122.1.11 Output format:
- ModelSpec (with shapes)
- Explanation of each state component
- Python code: build_model(), simulate(model, T, seed, control_policy=None)
- Minimal sanity checks (shape checks + quick plot code is optional but not required).
Build a numerically stable Kalman Filter implementation for the following linear-Gaussian state space model.
Given:
- x_{t+1} = F x_t + B u_t + w_t, w_t ~ N(0, Q)
- y_t = H x_t + v_t, v_t ~ N(0, R)
- x0 ~ N(mu0, P0)
Task:
Implement Kalman filtering (predict + update) that returns:
- filtered means/covariances: mu_f[t], P_f[t]
- predicted means/covariances: mu_p[t], P_p[t]
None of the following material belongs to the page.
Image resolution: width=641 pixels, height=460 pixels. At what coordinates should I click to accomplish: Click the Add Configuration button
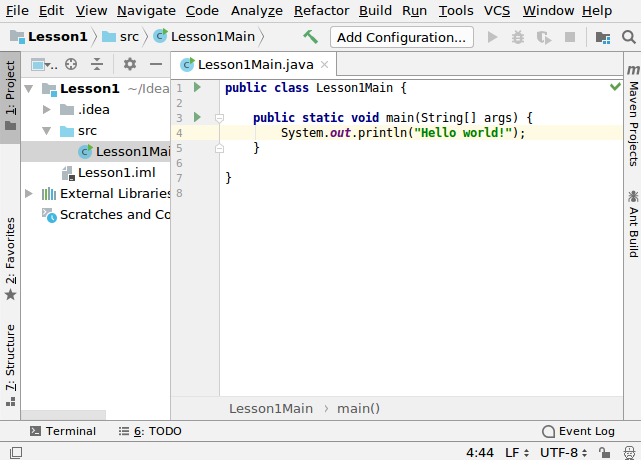tap(401, 37)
- innovations: e[t] = y[t] - H mu_p[t]
- innovation covariance S[t]
- Kalman gain K[t]
- total log-likelihood of observations under the model
Robustness requirements:
- Handle missing observations: y_t can be None or contain NaNs (skip update for missing dims).
- Use Joseph form covariance update OR a symmetric PSD-preserving update.
- Add small jitter to S if needed (explain when/why).
- Keep matrices symmetric: (P + P.T)/2
Code requirements:
- Python + NumPy only
- Clear typing via docstrings (dims, shapes)
- Minimal tests using a simulated dataset (call the simulator; compare RMSE vs truth)
Output format:
- Short explanation of the algorithm steps
- Python code: kalman_filter(model, Y, U=None)
- Example usage with simulated data
- Print: final RMSE, and log-likelihood
I want an RL environment where the agent uses a Kalman Filter as an internal belief-state estimator.
122.1.12 Goal:
Construct a Gymnasium-style environment (or clean minimal equivalent if you avoid external deps) for partially observed control: - Hidden state x_t evolves via known (or partially known) dynamics. - Agent receives noisy observation y_t. - Agent must choose action u_t to minimize a cost / maximize reward. - The agent’s policy should condition on the KF belief (mu_t, P_t), not on true x_t.
122.1.13 Task:
- Define the environment:
- state x_t (hidden), observation y_t (visible), action u_t
- step() that:
- applies action u_t
- evolves x_{t+1}
- emits y_{t+1}
- computes reward r_t
- reset() that samples x0 and returns y0
- episode termination conditions
- Integrate the Kalman Filter:
- Provide a “BeliefWrapper” or integrated agent loop:
- after receiving y_t, run KF update -> (mu_t, P_t)
- choose action u_t = policy(mu_t, P_t)
- run environment step
- Define the belief-state the policy observes: e.g., concat(mu_t, flatten(P_t)) or (mu_t, diag(P_t), maybe chol(P_t))
- Provide a “BeliefWrapper” or integrated agent loop:
- Provide one concrete task (pick one):
- LQG (Linear Quadratic Gaussian) tracking/regulation
- Target tracking with active sensing (agent controls sensor position or measurement noise)
- Adaptive filtering: agent tunes Q/R online to maximize likelihood or minimize prediction error
- Provide a baseline agent:
- Either:
- LQR controller on mu_t (certainty-equivalence) for LQG, OR
- simple policy gradient / actor-critic skeleton that takes belief-state as input
- Keep it minimal and runnable.
- If you use PyTorch, keep it optional; otherwise give a pure-NumPy baseline.
- Either:
122.1.14 Output format:
- Environment spec (dims, reward, termination)
- Python code for env + KF-belief loop
- Baseline agent code
- Tiny training/evaluation loop that prints average return and a sanity-check metric (tracking RMSE).